Please note that I'm not changing the way Camel works here. AbstractCamelRunner
is just a helper class for the users of camel-scr. The beauty of having a local
registry always available as in the PR is that we can run the exact same
concrete camel runner both with or without OSGi (plain JUnit).
If using a composite registry is not OK in this case the other alternative is
to let camel-scr users pick the type of registry for themselves. Similar needs
have come up in CamelTestSupport, if I recall correctly. Let me know if I must
change the approach.
In a more general note, I firmly believe that having a local registry for stuff
that is only interesting locally makes sense. It makes sure whatever you do
with the registry it won't have any effect outside the intended scope.

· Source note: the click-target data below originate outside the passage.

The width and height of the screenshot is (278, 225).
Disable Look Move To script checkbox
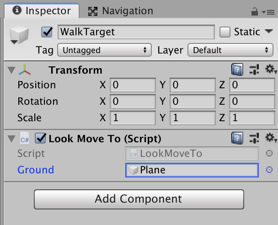(40, 138)
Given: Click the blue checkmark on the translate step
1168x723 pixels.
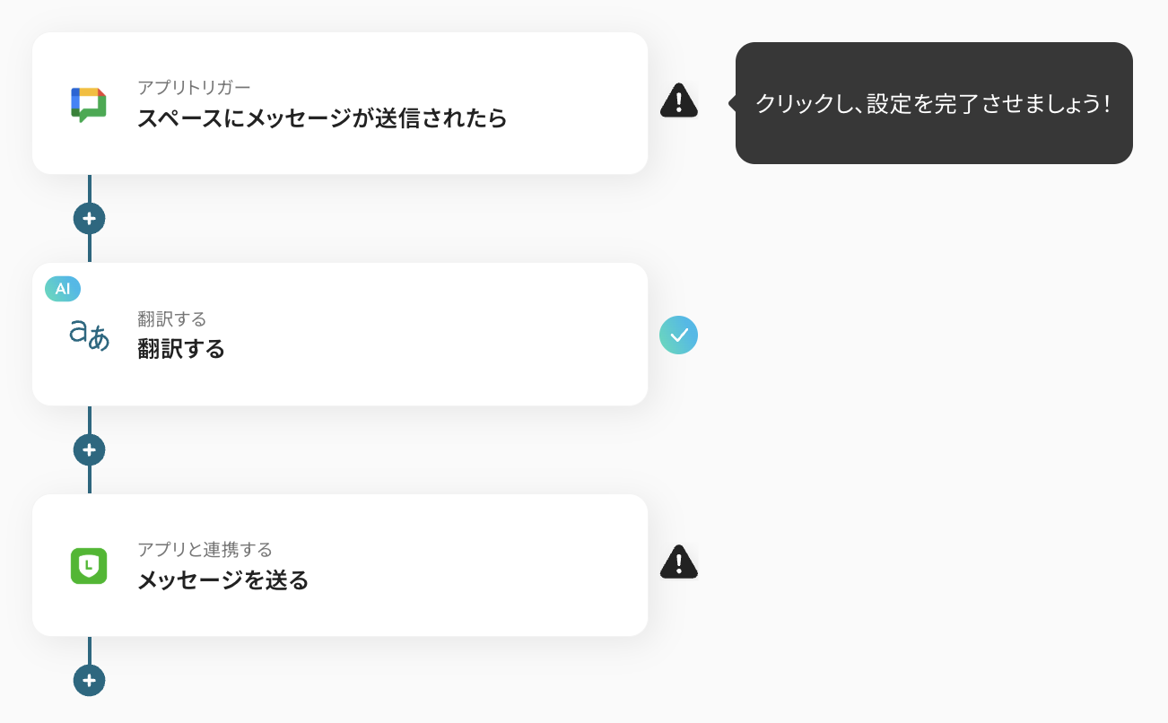Looking at the screenshot, I should pyautogui.click(x=679, y=335).
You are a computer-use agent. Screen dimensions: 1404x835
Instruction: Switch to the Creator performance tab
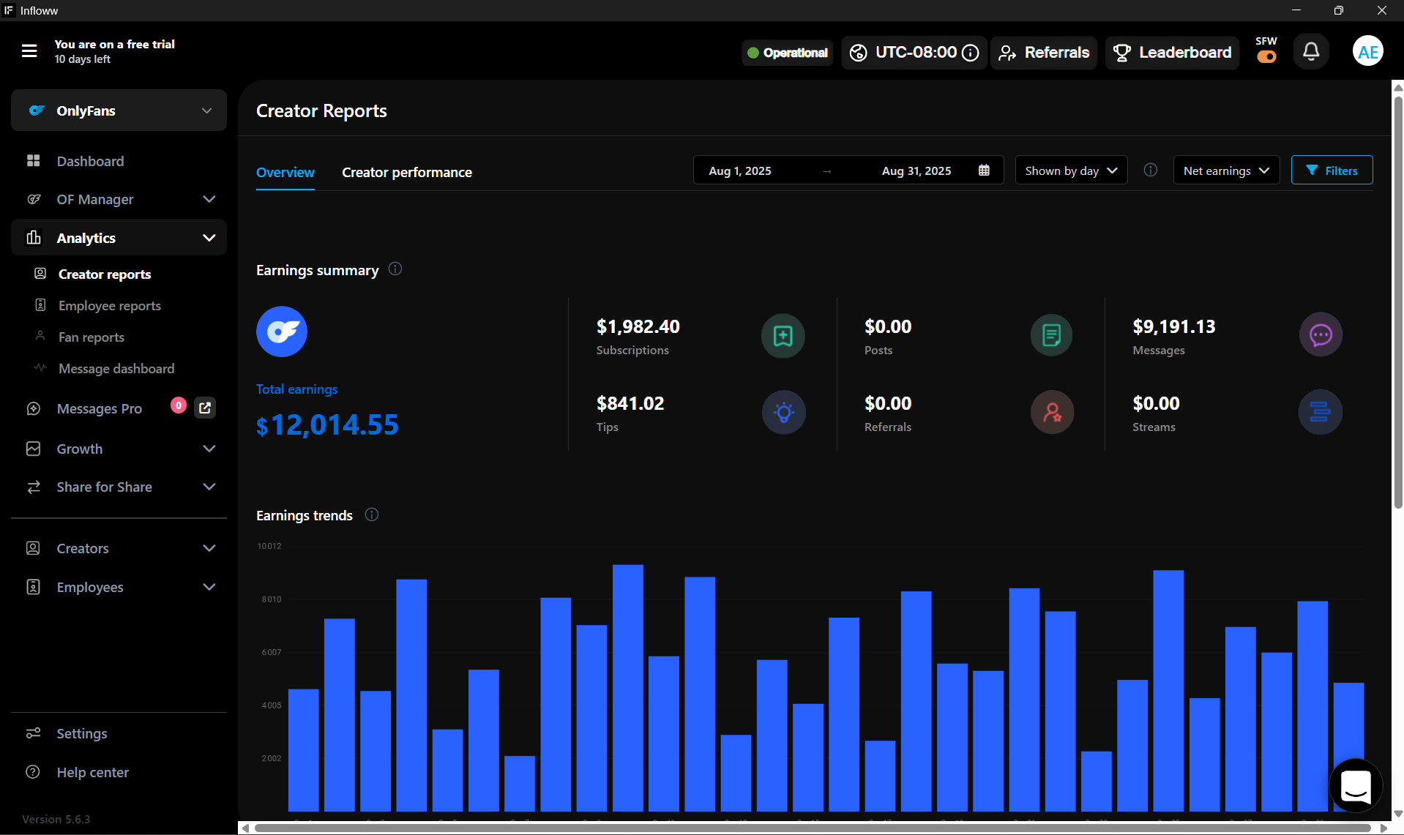tap(406, 172)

> Always provide a writable local registry
> ----------------------------------------
>
> Key: CAMEL-9498
> URL: https://issues.apache.org/jira/browse/CAMEL-9498
> Project: Camel
> Issue Type: Improvement
> Components: camel-scr
> Reporter: Jyrki Ruuskanen
> Priority: Minor
>
> Many Camel components need to reference objects in CamelContext's registry as
> part of their configuration (for example httpClientConfigurer for http/http4
> and restletRealm for restlet).
> These objects often apply to that particular CamelContext and not others,
> thus the registry holding these bits could be local. Using a local registry
> prevents the risk of conflicting keys and spares us from devising a naming
> policy for even trivial stuff.
> To conveniently create and add these objects, even inside RouteBuilder's
> configure method, we need write access to said registry.